Exercise requirements: Return every entry below word for word and leave out any picture.

Information:
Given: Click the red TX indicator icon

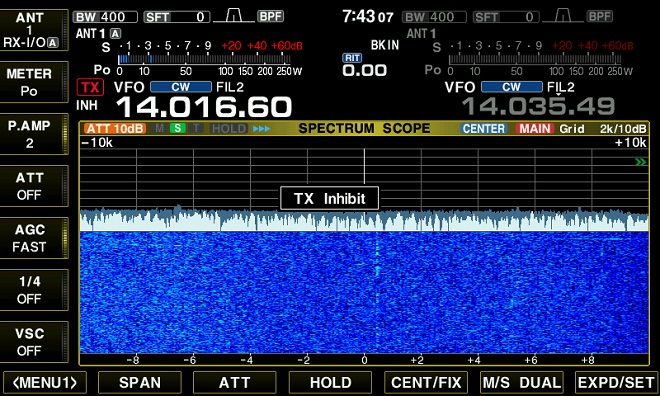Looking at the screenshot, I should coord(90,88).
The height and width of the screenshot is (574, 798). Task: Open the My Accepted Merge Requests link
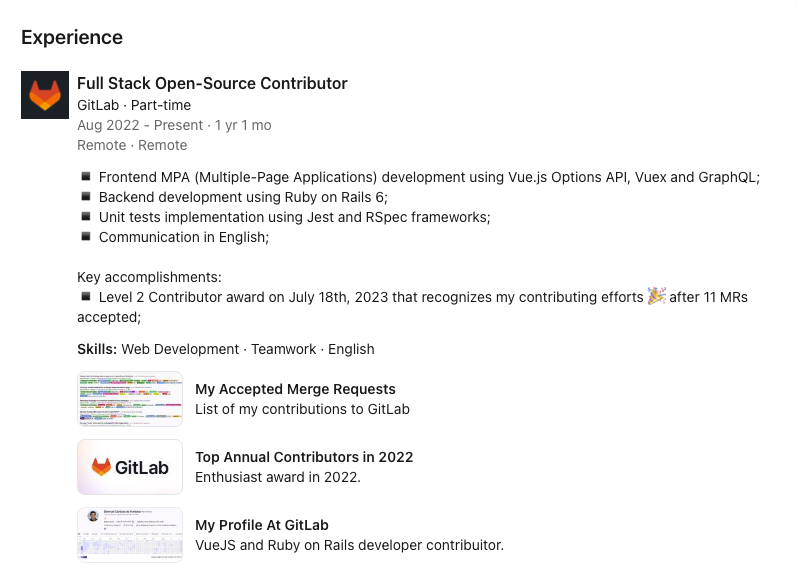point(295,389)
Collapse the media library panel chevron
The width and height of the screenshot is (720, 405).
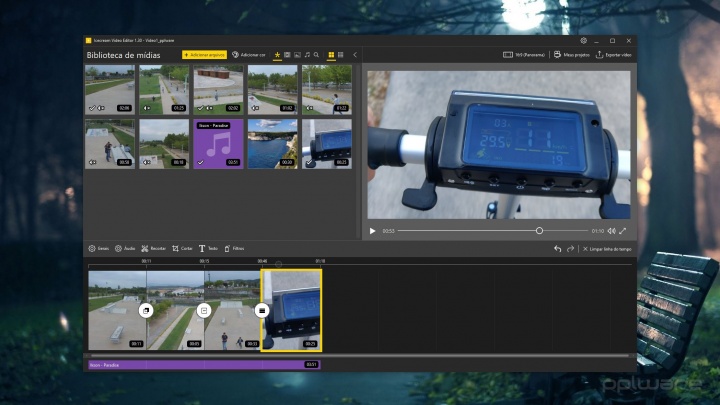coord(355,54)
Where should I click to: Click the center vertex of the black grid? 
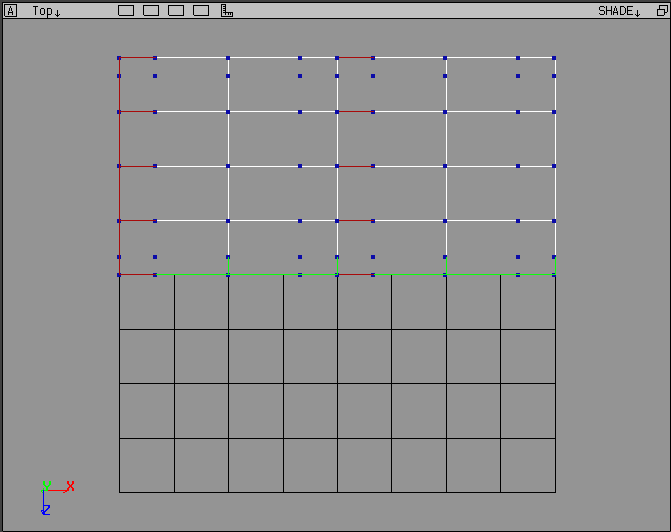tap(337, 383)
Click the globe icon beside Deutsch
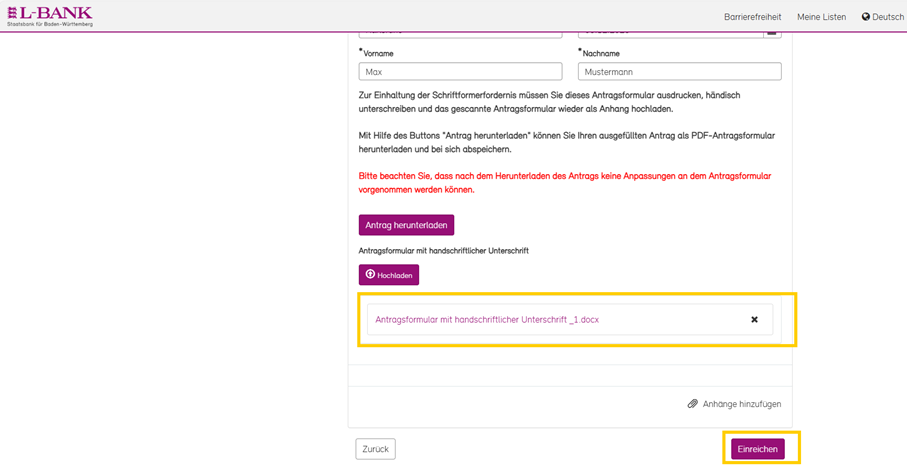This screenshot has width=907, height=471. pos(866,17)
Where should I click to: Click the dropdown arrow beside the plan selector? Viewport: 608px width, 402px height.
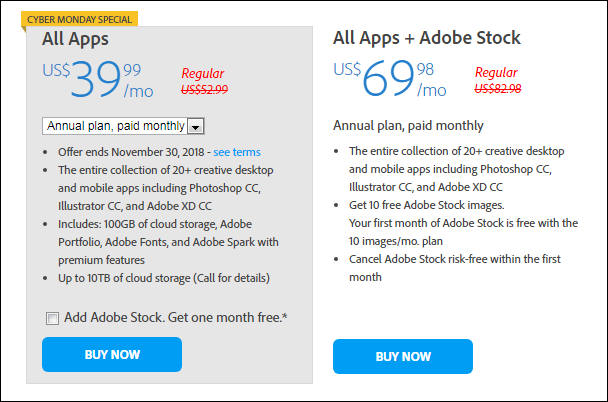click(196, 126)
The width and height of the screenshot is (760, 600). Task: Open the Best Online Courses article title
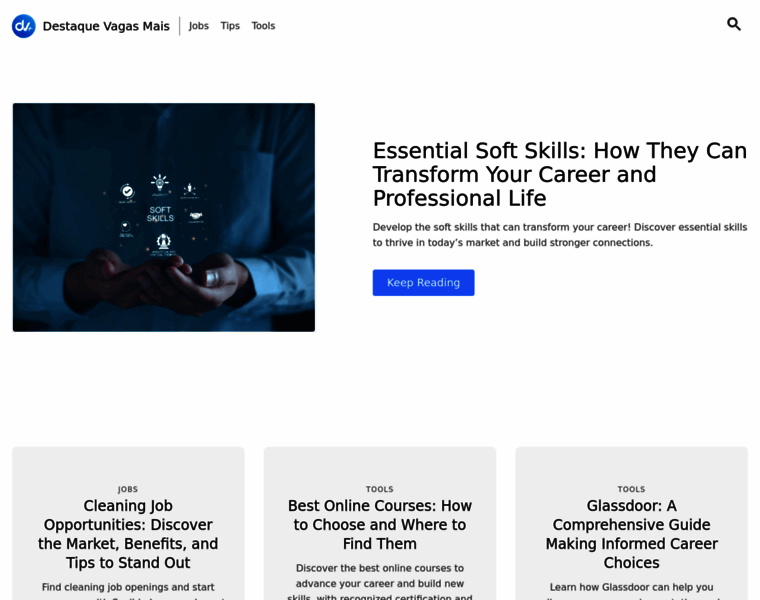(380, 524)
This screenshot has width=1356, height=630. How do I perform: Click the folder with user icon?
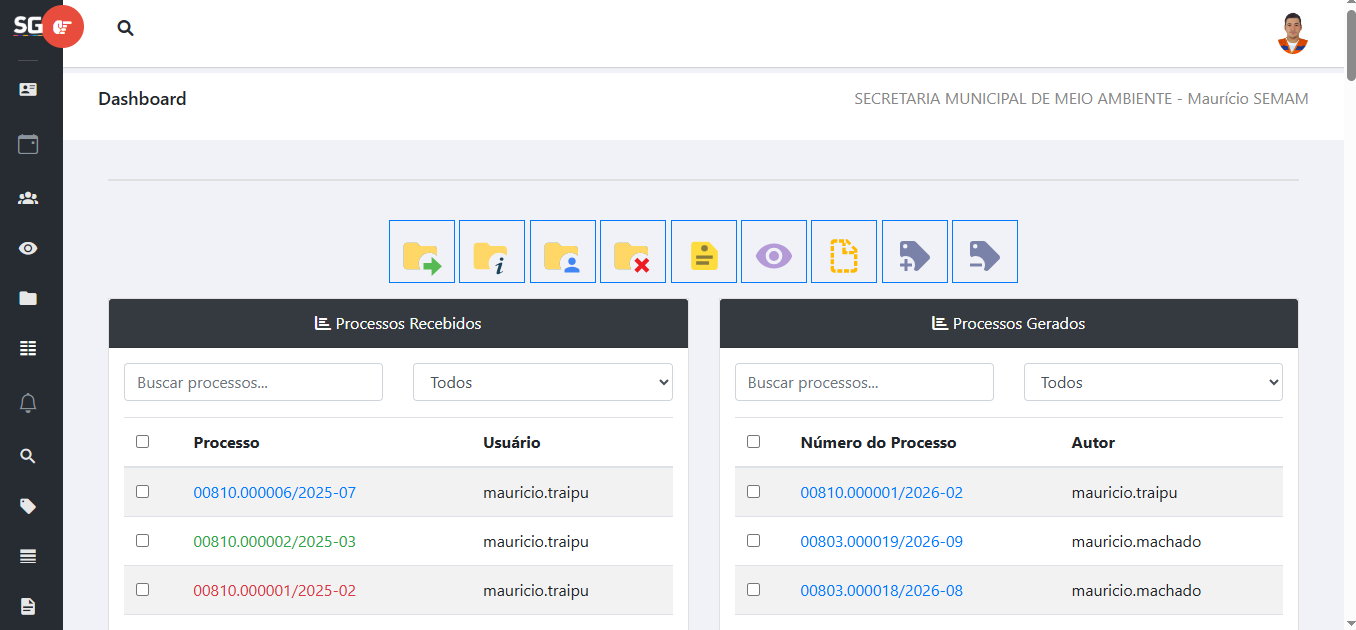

Response to the exercise:
Given: Click the red TX indicator icon

Looking at the screenshot, I should coord(90,88).
The height and width of the screenshot is (574, 798). Task: Open the My Accepted Merge Requests link
point(295,389)
Collapse the media library panel chevron
The width and height of the screenshot is (720, 405).
coord(355,54)
Where should I click to: Click the center vertex of the black grid? 
tap(337, 383)
Click the globe icon beside Deutsch
This screenshot has width=907, height=471. pos(866,17)
Where should I click to: Click the dropdown arrow beside the plan selector? Viewport: 608px width, 402px height.
click(196, 126)
The width and height of the screenshot is (760, 600). Task: Open the Best Online Courses article title
(380, 524)
This screenshot has width=1356, height=630. How do I perform: Click the folder with user icon?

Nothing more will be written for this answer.